Note: Today’s post is part of our “Editor’s Pick” series where we highlight recent posts published by our sponsors that provide practical knowledge and advice on timely and important supply chain and logistics topics. In this post, Scott Fenwick, Manhattan Associates’ senior director of product management, describes how to take inventory optimization in an omni-channel environment to the next level.
Is there anything better for delighting customers than robust omni-channel retail experiences? There are many reasons why: When the distribution center (DC) is out of something displayed on the website, it can be fulfilled from store inventory. Or, when an item is needed right away, like a last-minute-birthday gift, a customer can browse store inventory, pay for an item, and pick it up the same day. And when a merchant has a single record with customer information and orders regardless of channel, store associates and call center representatives can deliver consistent high levels of customer service.
Welcome the Superconsumer
Delighting customers keeps them engaged.

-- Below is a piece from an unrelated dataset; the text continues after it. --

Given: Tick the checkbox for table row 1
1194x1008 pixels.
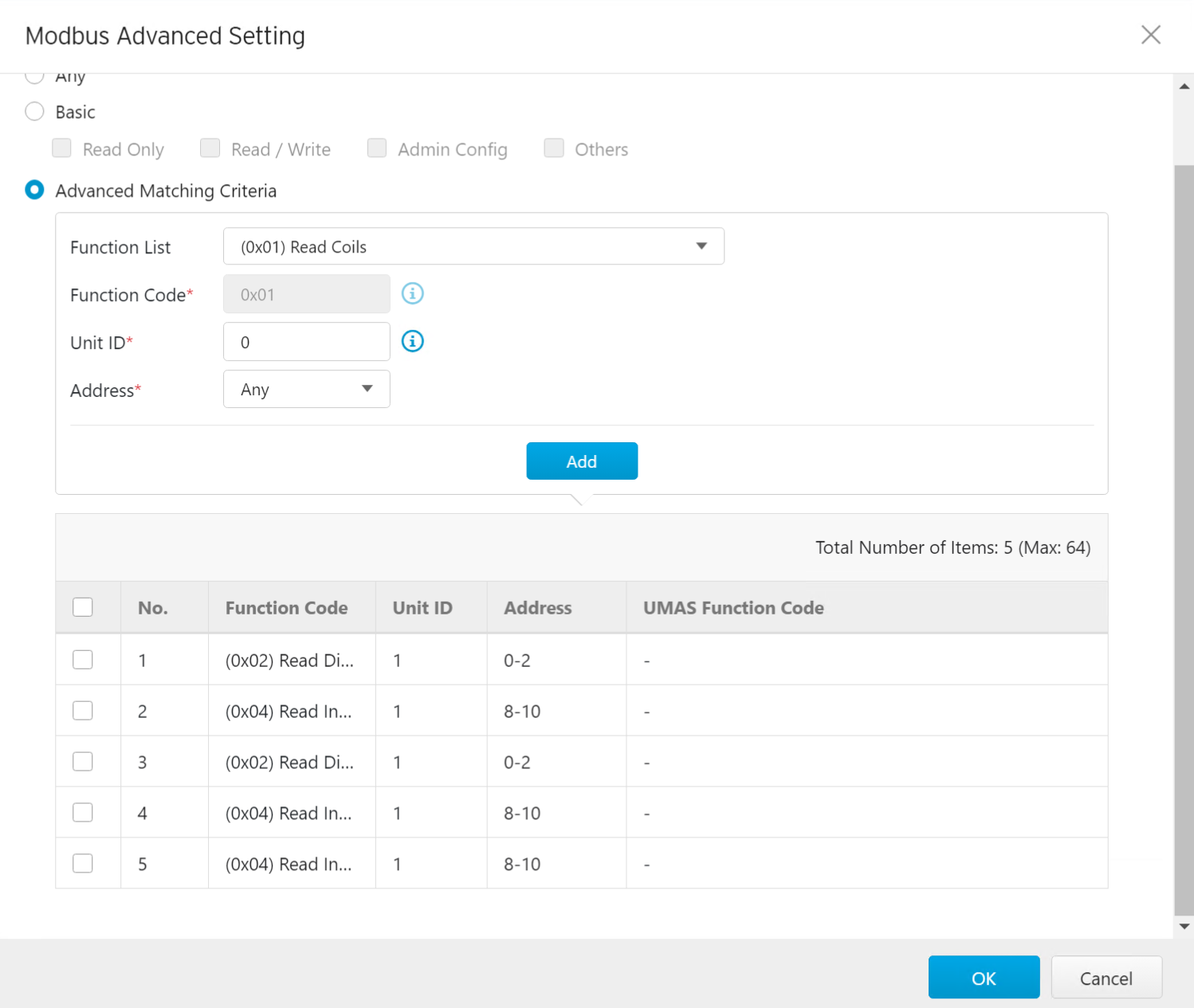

And in this age of experience, consumer engagement is worth holding onto. There’s a name for the most engaged customers: superconsumers. Superconsumers aren’t just frequent buyers. Instead, they’re defined by their passionate attitude toward products and brands. One estimate pegs superconsumers at about 10 percent of a brand’s total customers. And they account for 30 percent to 70 percent of sales.
What do superconsumers have to do with inventory optimization? Since they account for so many sales, their consumption of inventory leaves breadcrumbs. Those breadcrumbs—or demand signals in inventory terms—can lead the way to stronger forecasts and a better pooled inventory strategy.